■ Task description
Please copy, with no word changed, only the run of lines that opens with the line containing "You are a computer-use" and closes with the last line below.

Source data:
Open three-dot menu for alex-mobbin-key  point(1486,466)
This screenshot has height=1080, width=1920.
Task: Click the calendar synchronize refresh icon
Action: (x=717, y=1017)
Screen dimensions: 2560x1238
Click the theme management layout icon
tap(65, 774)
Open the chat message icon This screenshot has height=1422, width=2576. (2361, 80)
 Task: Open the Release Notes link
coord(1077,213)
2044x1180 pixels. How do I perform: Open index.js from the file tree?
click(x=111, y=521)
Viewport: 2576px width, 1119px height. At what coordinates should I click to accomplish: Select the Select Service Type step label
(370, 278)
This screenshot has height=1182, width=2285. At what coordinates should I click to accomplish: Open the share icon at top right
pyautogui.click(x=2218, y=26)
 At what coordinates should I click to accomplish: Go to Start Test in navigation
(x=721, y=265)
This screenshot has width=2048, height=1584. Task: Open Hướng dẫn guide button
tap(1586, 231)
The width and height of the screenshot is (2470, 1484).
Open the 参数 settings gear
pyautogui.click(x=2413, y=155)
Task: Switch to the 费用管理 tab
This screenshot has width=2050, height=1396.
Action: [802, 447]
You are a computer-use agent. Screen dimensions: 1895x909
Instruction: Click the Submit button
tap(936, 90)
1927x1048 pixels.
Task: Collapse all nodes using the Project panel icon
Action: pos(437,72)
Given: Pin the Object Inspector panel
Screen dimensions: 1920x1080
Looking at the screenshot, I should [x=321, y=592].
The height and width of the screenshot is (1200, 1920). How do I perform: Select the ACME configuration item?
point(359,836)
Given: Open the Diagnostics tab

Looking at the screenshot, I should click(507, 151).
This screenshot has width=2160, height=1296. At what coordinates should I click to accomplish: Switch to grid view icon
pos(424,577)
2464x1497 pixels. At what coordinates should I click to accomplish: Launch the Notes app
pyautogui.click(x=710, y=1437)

■ Answer space
You are a computer-use agent. Screen dimensions: 1895x909
Instruction: Click the Submit button
tap(936, 90)
1927x1048 pixels.
Task: Collapse all nodes using the Project panel icon
Action: pos(437,72)
Given: Pin the Object Inspector panel
Screen dimensions: 1920x1080
Looking at the screenshot, I should [x=321, y=592].
The height and width of the screenshot is (1200, 1920). How do I perform: Select the ACME configuration item?
point(359,836)
Given: Open the Diagnostics tab

Looking at the screenshot, I should click(507, 151).
This screenshot has width=2160, height=1296. At what coordinates should I click to accomplish: Switch to grid view icon
pos(424,577)
2464x1497 pixels. At what coordinates should I click to accomplish: Launch the Notes app
pyautogui.click(x=710, y=1437)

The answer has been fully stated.